The fate of the GOP’s health reform plan right now hinges on Sen. John McCain’s recovery from a blood clot surgery. The health scare is also the perfect reminder of just how critical insurance can be — and how much protection from medical emergencies Americans stand to lose with the Better Care Reconciliation Act, the Senate Republicans’ plan to dismantle Obamacare.

According to a press release from McCain’s office, the senator had a craniotomy to remove a blood clot from above his left eye on Friday, July 14, at the Mayo Clinic in Phoenix, Arizona. He’s now “recovering comfortably at home.”

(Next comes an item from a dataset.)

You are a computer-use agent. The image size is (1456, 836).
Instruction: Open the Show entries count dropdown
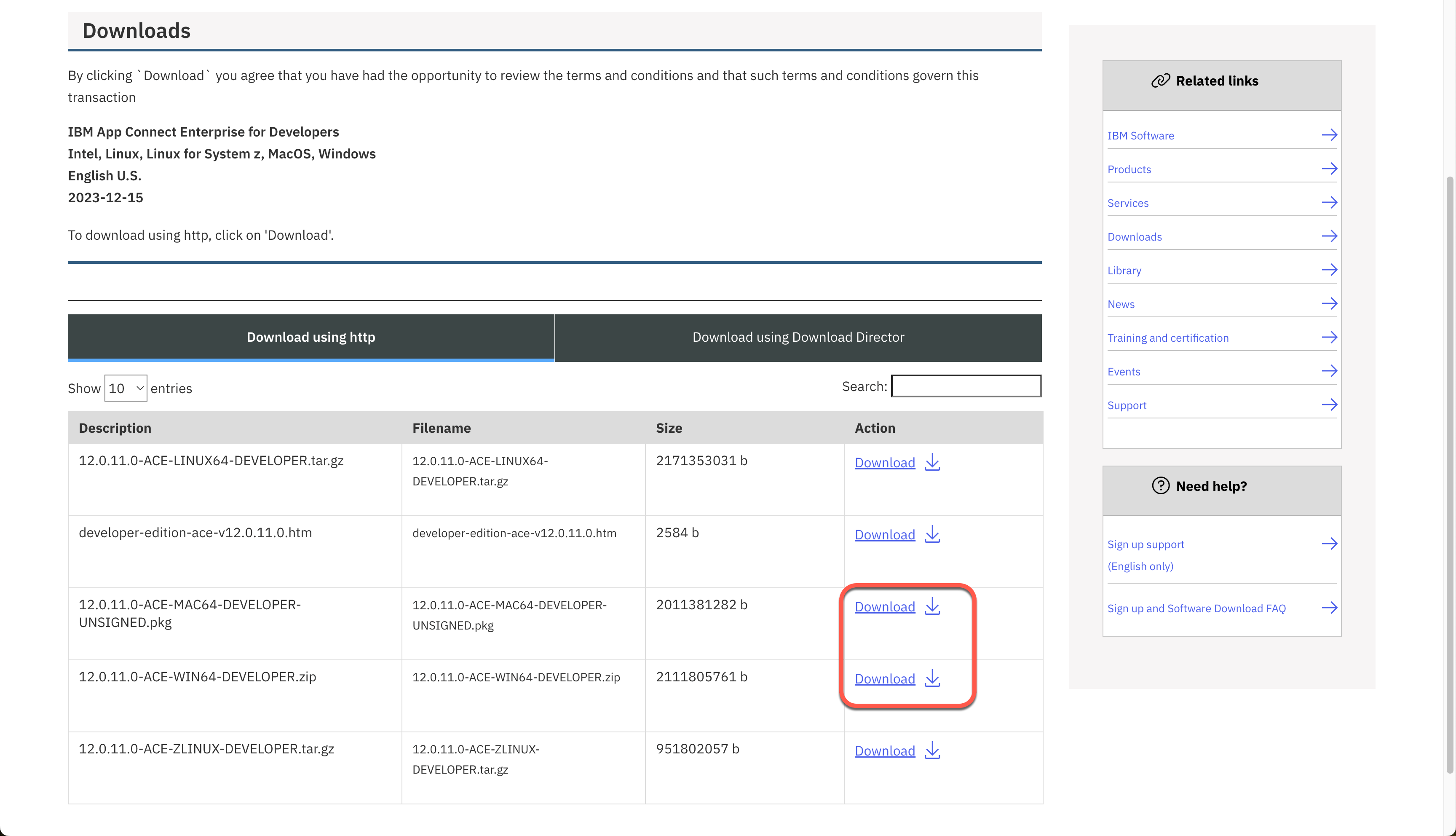(x=125, y=388)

This weekend, Senate Majority Leader Mitch McConnell announced that he’d delay the vote on the contentious Better Care Act until the Arizona Republican had returned to the Hill and could vote to start debate on the bill. (McConnell needs all the supportive votes he can get.)

There are at least four deeply ironic things about McCain’s health situation:

1) As Vox’s Dylan Scott explained, nothing less than a health emergency has thrown the GOP’s health reform plan into disarray.

2) The senator’s office is saying the blood clot was discovered during a routine physical, which is exactly the type of preventive service Obamacare expanded and the Better Care Act could curtail.

3) The craniotomy sounds like an emergency surgery (though McCain’s office would not confirm that). Obamacare required insurance plans sold in the individual market, the fully insured small-group market, and through Medicaid to cover a list of 10 “essential health benefits”, including emergency healthcare. The Better Care Act would allow health insurers to once again sell skimpier insurance plans that might not include such comprehensive benefits.

4) Life-saving surgeries like these would also be out of reach for more people if the GOP plan were to pass, since it’s expected to leave millions more Americans without insurance compared to Obamacare.

To find out just how much the procedure would cost someone without insurance, we looked to the Centers for Medicare and Medicaid Services, which publishes Medicare payments for more than 3,000 hospitals for inpatient procedures. We decided to go with the Medicare rate, since this is often used as a benchmark by experts for the cost of a procedure and it’s what the government considers reasonable to pay for a service.*

At the Mayo Clinic in Phoenix (line 1598 of this spreadsheet), the most recent data (2014) suggests the average charge to Medicare for a craniotomy was $76,119, while average Medicare payments ranged from $25,932 to $33,958.